Replaced the channel-first information architecture with an event-first one. The legacy gallery grouped clips by camera angle — Front, Rear, Interior, Exterior — so the same date, time, and event tag repeated across every tab. During an incident, users want to see what the moment captured, not which camera caught it. Promoting event to the primary unit and demoting channel to a tag collapses the four parallel timelines into one and removes the metadata duplication.
Routine browsing by angle takes one extra tap, but incident review — the case that matters more — drops from a multi-tab walk to a single unified timeline.






Dash Cam LINK's audience skews older — mid-aged drivers using the app on their phone in a parked or moving vehicle, often through reading glasses. Default mobile typography wasn't built for that. We shipped a system-driven dynamic font scale that respects each platform's accessibility setting (iOS Dynamic Type, Android Font scale), and pushed contrast ratios to AA / AAA against WCAG 2.2 across both light and dark modes. Every list, control and dialog flexes from x0.85 (compact) through x1 (default) to x1.5 (accessibility large) — and the typography tokens carry the scale, not the components, so a single source of truth drives every screen.
Wider testing matrix and more responsive-layout work — but the audience that opens Dash Cam LINK in moments of stress can read it without zooming or squinting.
Store reviews are noisy, lossy and dominated by a 5-star prompt the user mostly dismisses. We built an in-app rating module that captures structured feedback at the moment friction happens — paired with a short comment field and contextual metadata (platform, app version, last completed flow) so customer support and the BA team can triage without re-asking the user. With a 100K+ user base, the channel now produces 600–1,000 reviews per month — first-party signal that drives release-to-release priorities, and the source behind the 70% / 60% satisfaction numbers in the Outcome below.
Storage, moderation and triage cost — traded for first-party signal we can act on each month, instead of fragmented store-rating noise.

Rolling 30-day window · ~650 reviews captured.
Rolling 30-day window · ~420 reviews captured.
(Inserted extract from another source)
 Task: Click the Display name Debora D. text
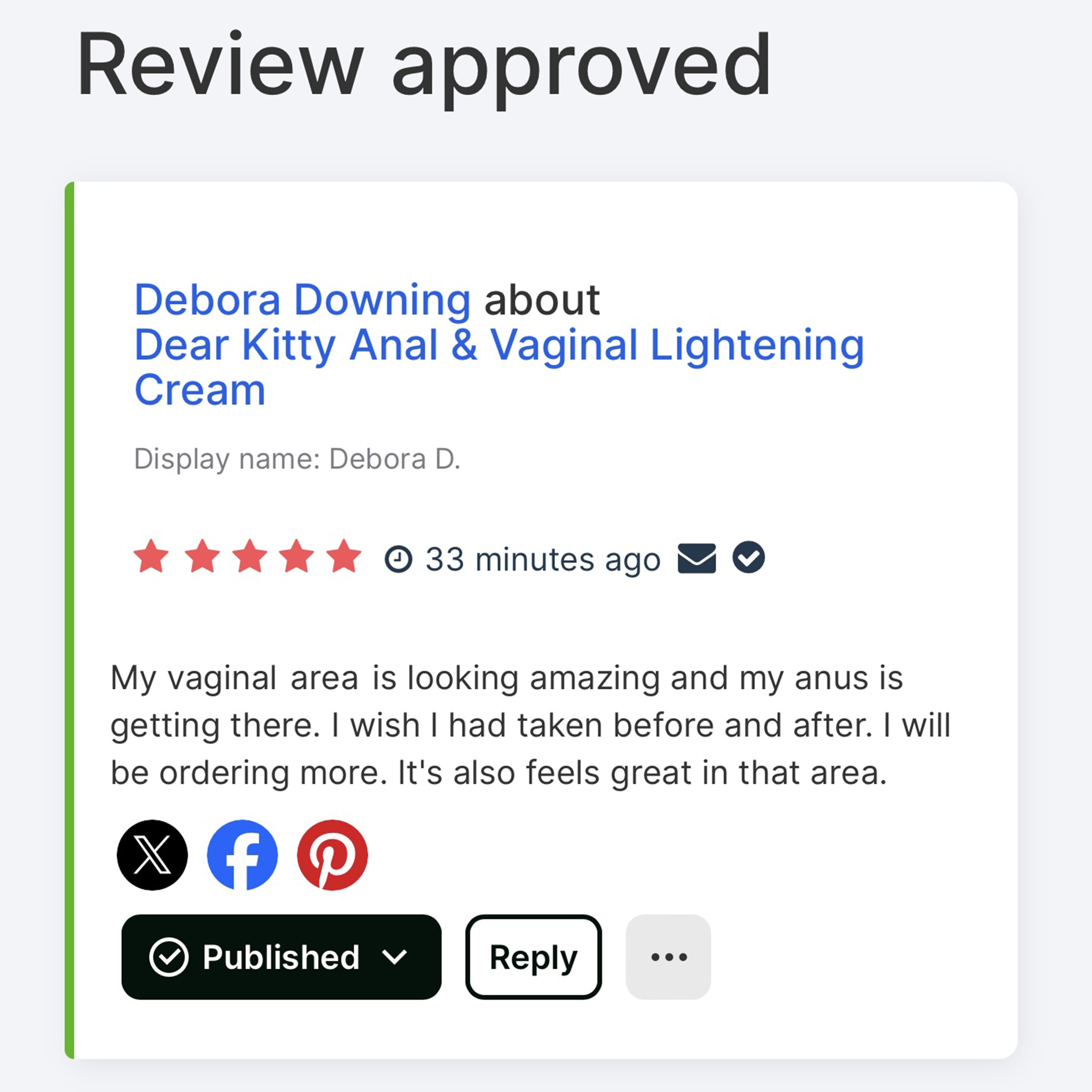tap(297, 459)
I built a new design system using Material Design as the baseline to support both Android (Kotlin) and iOS (SwiftUI) efficiently, with Noto Sans for consistent multilingual support. The choice was driven by maintenance and scalability — reduce design and development complexity, ensure cross-platform consistency, enable faster iteration during the rebuild — not by aesthetics. Production tokens for Spacing, Typography, and Color were defined as Figma variables.
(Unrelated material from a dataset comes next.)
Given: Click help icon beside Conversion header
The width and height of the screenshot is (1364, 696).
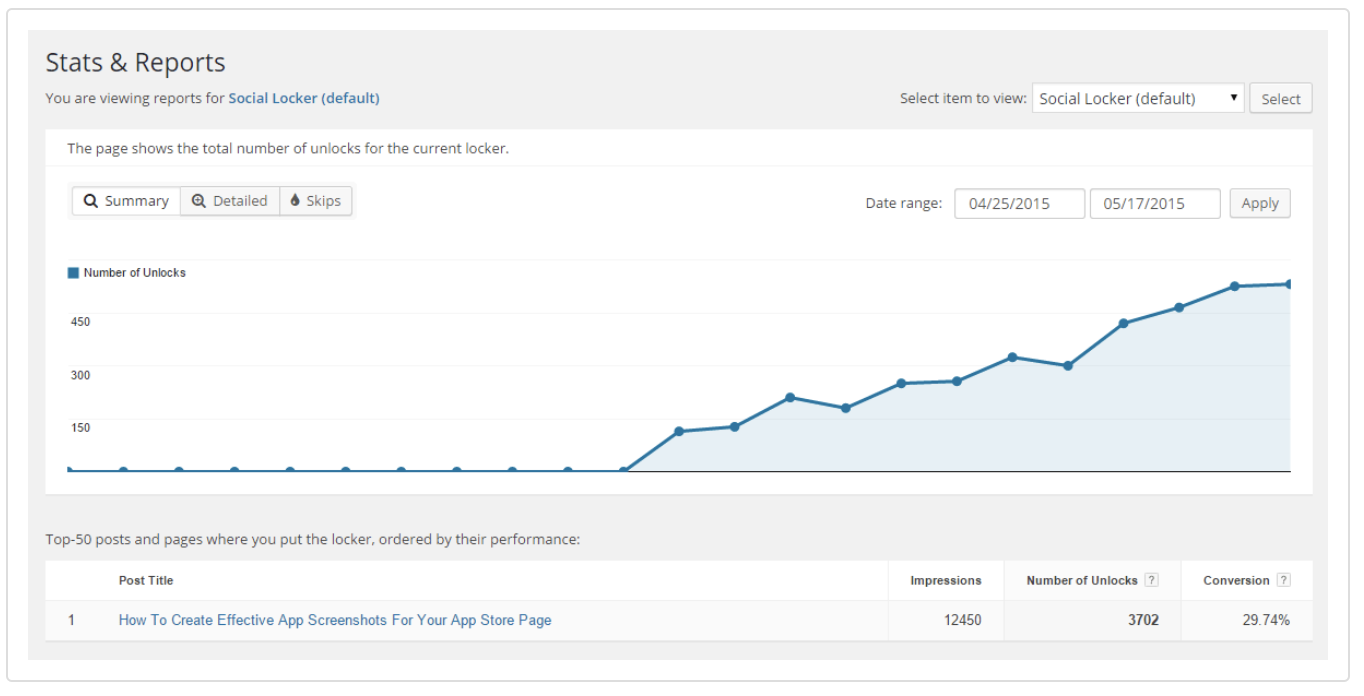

System fidelity over visual novelty
Stay true to MD3 baseline — UI is not where this product wins.
Android-first, iOS-aligned
Tokens validate on Kotlin first; SwiftUI inherits unchanged.
Refactor, don't rewrite
Components map onto legacy code so the UI ships in place.
Color · derived from #1062AD
Typography · Noto Sans
Alongside the redesign, I produced end-to-end UX documentation across the system — connection flows, retrieval flows, error states, edge cases — addressing the absence of any prior UX documentation and creating a shared reference for the design and development teams. Audited 100+ existing screens and redesigned the interaction design for connection and retrieval flows.
The redesign held user satisfaction steady at scale while addressing structural debt that had been accumulating for years. Maintaining 70% Android and 60% iOS ratings through a structural rebuild — not a visual refresh — is the part I'm most proud of. The new foundation now supports future improvements in connection performance and feature expansion that the legacy architecture could not.
The lessons I took from this project are practical: system thinking is essential when technical constraints directly shape experience; not every UX problem can be solved at the interface level; and designing under constraints is about prioritisation, not optimisation — focusing on the core task to avoid over-investing in non-critical improvements.